Yarrick returned his focus to the main advance, leaving the Warp-problems behind him.

The shadows of the Empyrean might linger, but his job was to win the war on the ground.

"Chaos again," Arthur noted, reading the tactical reports from the front.

Armageddon had three continents. The Fire Wastes at the north pole, and the dead ice of the south. The center held the human settlements, split by jungles and oceans into the Prime and Sub-Continents.

Nurgle's rot was infesting the poles. The lingering stains of Angron's presence were triggering outbreaks that had pinned down the Mechanicum forces. But Yarrick had breached the jungle. He was on the Sub-Continent. The advance was moving faster than predicted.

It was the result of Yarrick's masterful management of resources and the "Standardized Promotion" protocol that had identified him as a high-tier talent early in the war.

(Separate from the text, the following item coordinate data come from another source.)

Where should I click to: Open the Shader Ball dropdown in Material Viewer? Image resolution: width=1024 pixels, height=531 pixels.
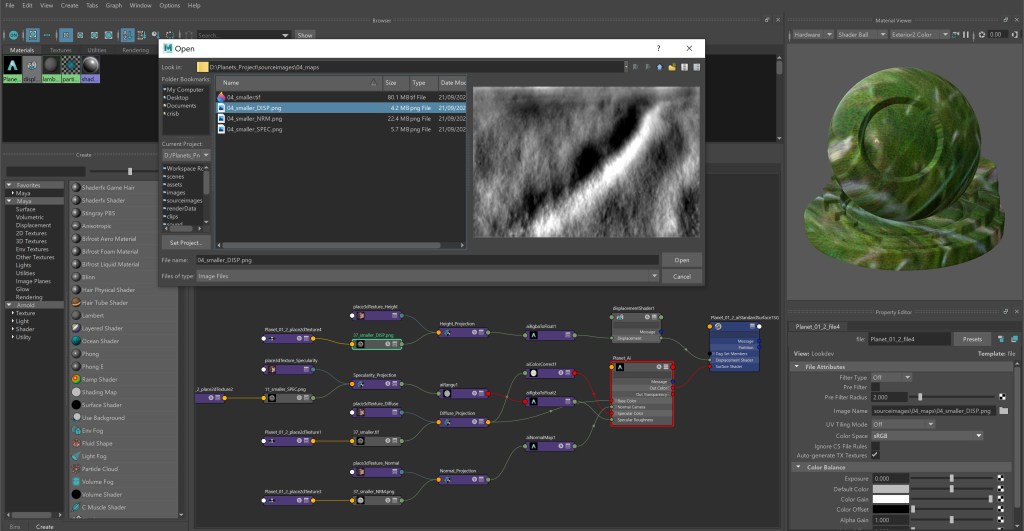click(860, 34)
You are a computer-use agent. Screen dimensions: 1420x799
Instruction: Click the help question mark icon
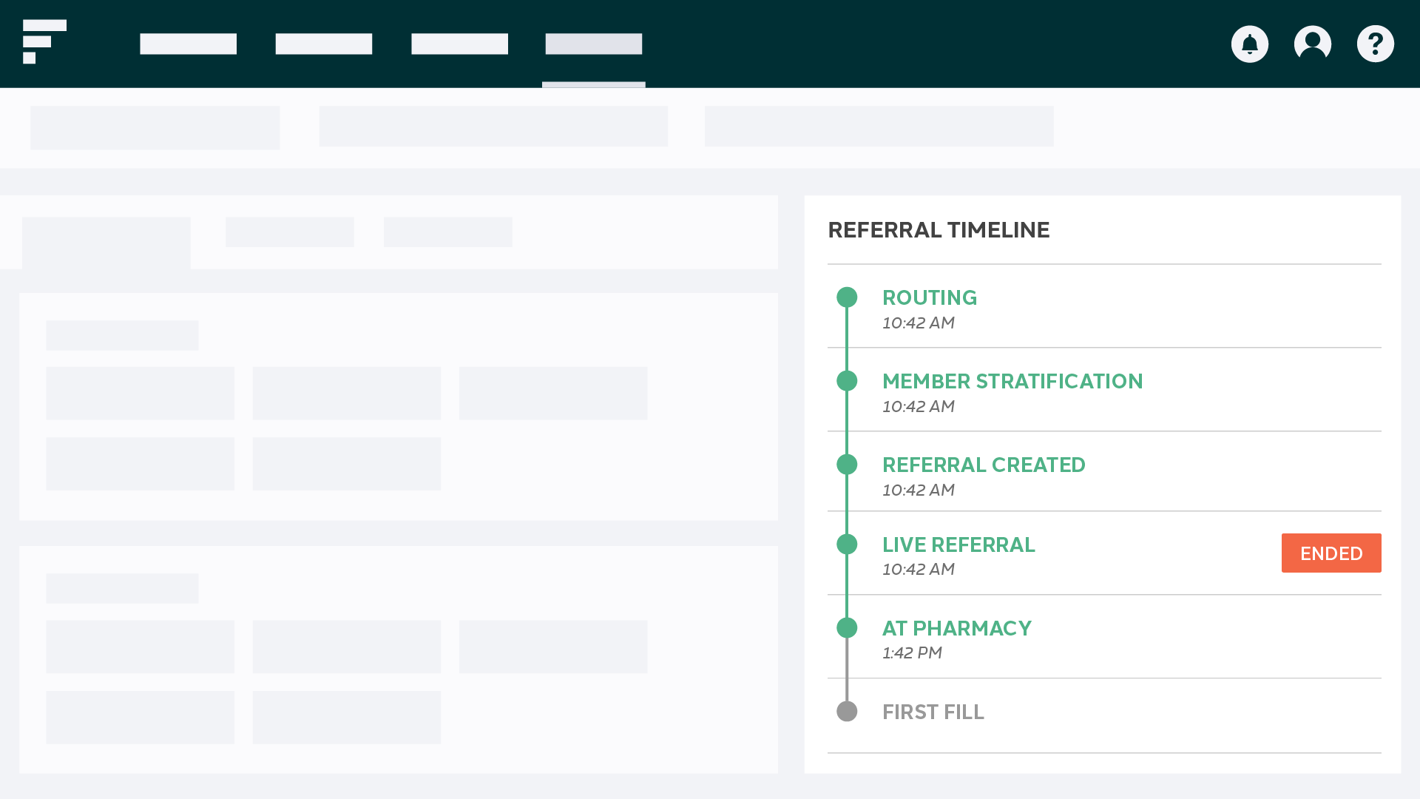pos(1376,44)

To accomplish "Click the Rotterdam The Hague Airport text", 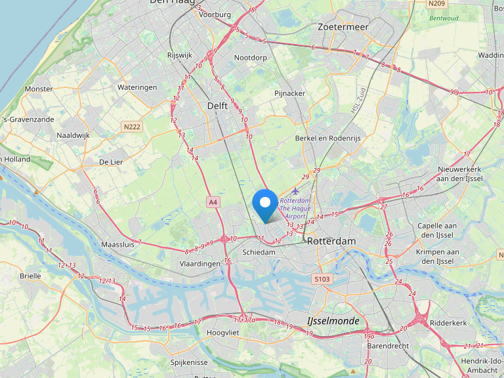I will tap(295, 208).
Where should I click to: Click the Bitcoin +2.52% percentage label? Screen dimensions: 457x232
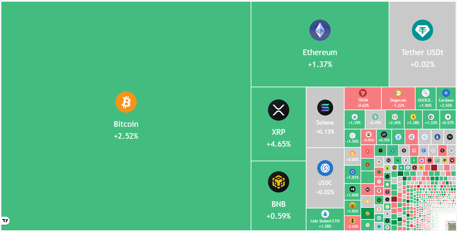pyautogui.click(x=126, y=136)
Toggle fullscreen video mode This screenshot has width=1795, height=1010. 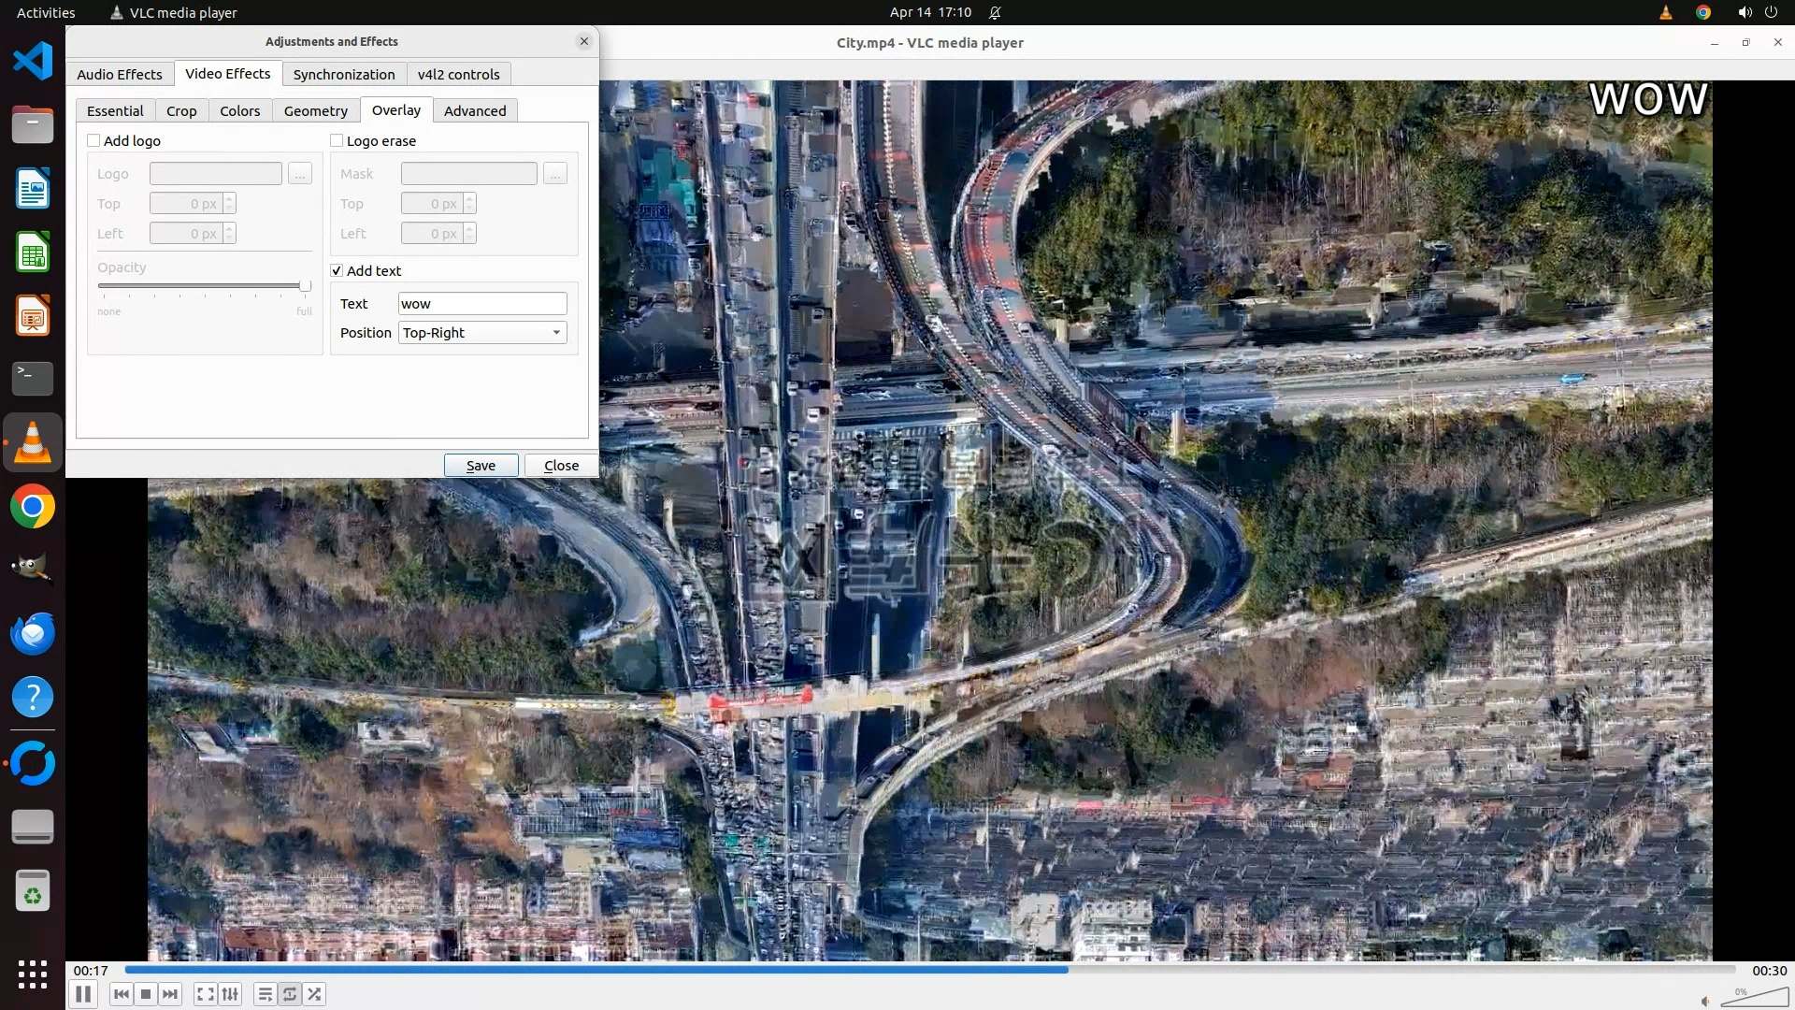206,994
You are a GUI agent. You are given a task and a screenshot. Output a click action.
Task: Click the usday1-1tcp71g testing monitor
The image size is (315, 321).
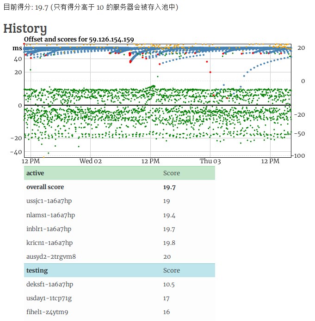tap(49, 298)
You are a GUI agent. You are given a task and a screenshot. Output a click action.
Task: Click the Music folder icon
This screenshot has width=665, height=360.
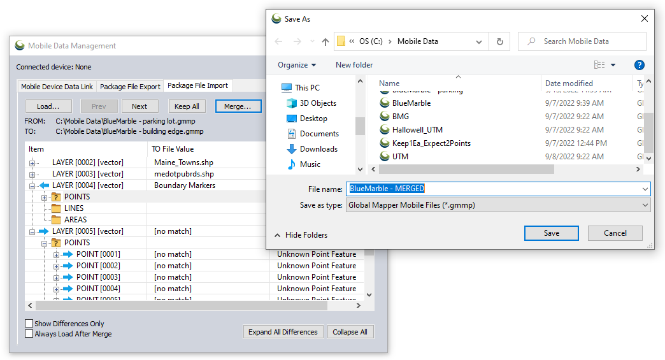pyautogui.click(x=292, y=164)
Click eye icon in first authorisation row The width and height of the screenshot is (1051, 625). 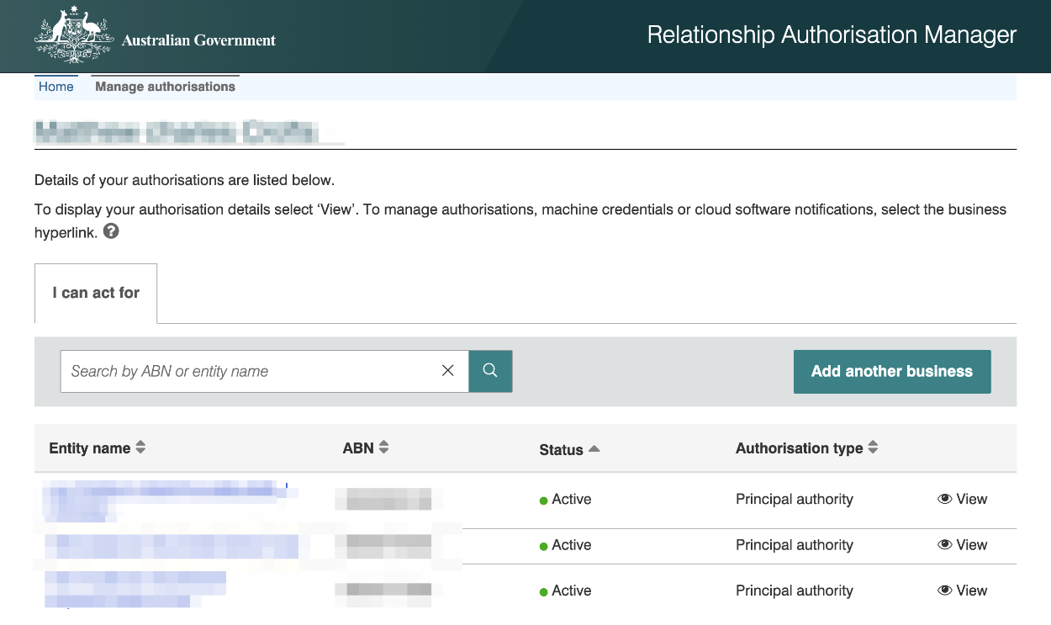(944, 499)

With Armageddon's industrial might behind him, the result felt inevitable.

Arthur was satisfied.

Even the Navy's blunder was being salvaged. They hadn't rushed into a trap at the Mandeville points; instead, they were systematically liberating the neighboring worlds and sending small groups to test the Ork blockade.

The Dawnbreakers were optimists.

The reaction of the Imperial military to an independent threat had reached "Barely Passing" in Arthur's eyes. There was still a long way to go.

If Badab was a textbook for Astartes-Chaos warfare, Armageddon was the proof that the military reforms had raised the "floor" of the mortal soldier.

A man like Yarrick—capable of mobilizing an entire planet's assets for total war—was a treasure. In the future, the Dawnbreakers intended to grant such commanders near-absolute authority.

The risk of corruption was high, yes.

But Arthur looked at the Emperor—currently inhabiting the "Apprentice" and chatting with Ramesses.

If a proactive Emperor and the four of them couldn't hold one man's soul against the Warp, then Humanity was already lost.

Arthur walked toward them.

"What are you two discussing?"

Ramesses' loud voice rang out before he reached them.

He looked as if he had just heard something that broke his logic. He held his head in his hands, staring in disbelief at the "Emperor," who was currently clearing out the Eternal Crusader's food larder like a man possessed.

"What do you mean, there's a legend in the Warp that You once Elbow-Struck the Four Gods to death?!"